Influence of Weybridge and Lelystad tuberculins

Tuberculin is the name given to extracts of Mycobacterium tuberculosis, M. bovis, or M. avium that is used in skin testing in cattle (and humans) to identify a tuberculosis infection. The skin test involves injecting a small amount of the tuberculin into the skin of the animal. In most cattle infected with M. bovis, this will cause the animal’s immune system to react to the tuberculin and cause a localised allergic reaction (swelling) of the skin a few days after the injection.

In the summer of 2005, after difficulties with the production of tuberculin at VLA Weybridge, Defra began to source paired stocks of bovine and avian tuberculins from ID-Lelystad in The Netherlands. These stocks started to be used in herds across GB from October 2005 and were alternated with Weybridge tuberculins for release to veterinarians on a strict temporal basis, dependent on the shelf life of the available stocks from each manufacturer. The alternate use of both tuberculins continued in GB until the production of Weybridge tuberculin at VLA ceased and stocks eventually ran out in September 2009. Since then (this was written in 19th January 2011), Dutch tuberculin from ID-Lelystad (now owned by Prionics) has been the only antigen used in the UK bovine TB testing programme (and it had also been in use in Ireland for many years before it started to replace Weybridge tuberculin in the UK).¹¹

This section looks at how the number of cattle slaughtered has changed over these years to examine if there may be any dependence on which tuberculin was used.

Compared to previous years, cattle incidence in Great Britain went through large fluctuations between 2005 and 2010 as shown in the graph below. (Data for this graph were sourced here)

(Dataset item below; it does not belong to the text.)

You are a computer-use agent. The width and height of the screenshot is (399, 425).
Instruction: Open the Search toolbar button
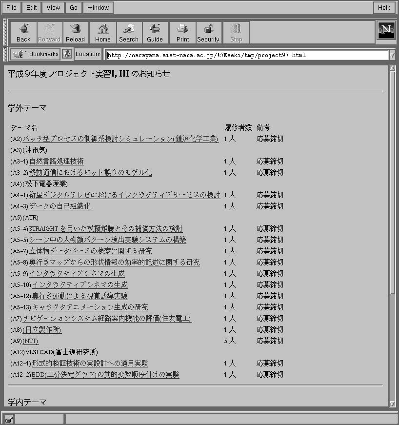129,33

A Veterinary Laboratories Agency report¹² reports that between 1st Jan 2005 and 30th Jun 2009, out of 26,363,877 cattle tests, tests using the Weybridge tuberculin found on average that 497 animals tested positive in every 100,000 tests whereas the Lelystad tuberculin only found 391.¹² The ratio given by 497 to 391 closely matches the ratio 0.47 to 0.38 which, as can be seen in the above graph, are the percentage prevalences of TB in cattle in 2008 and 2010 respectively. Although the Weybridge tuberculin was not used exclusively in 2008 (in fact between 60 and 65% of tests in 2008 were performed using it - deduced from Figure 1 in Reference 12), if no Weybridge tuberculin was used in 2010, the switch over to using the Lelystad tuberculin probably made a major contribution to the drop in the reported TB prevalence between 2008 and 2010.

The influence of switching to the Lelystad tuberculin on the risk of an animal testing positive in each month from January 2004 to August 2011 is illustrated in the graph below. Risk was calculated by dividing the number of TB reactors slaughtered¹⁴ by the number of cattle tested¹⁴. The highlighting shows the months in which the Lelystad tuberculin was predominantly used. Reference 12 only shows usage up to 31st June 2009 and it is assumed that the Lelystad tuberculin was predominantly used in each month from July 2009 onwards. Whether or not this assumption is correct will be confirmed when DEFRA is able to send to me the necessary information. However, in the meantime, it may be worth noting that in response to a request for information¹⁵ made in June 2011, the following was said in the reply¹⁶.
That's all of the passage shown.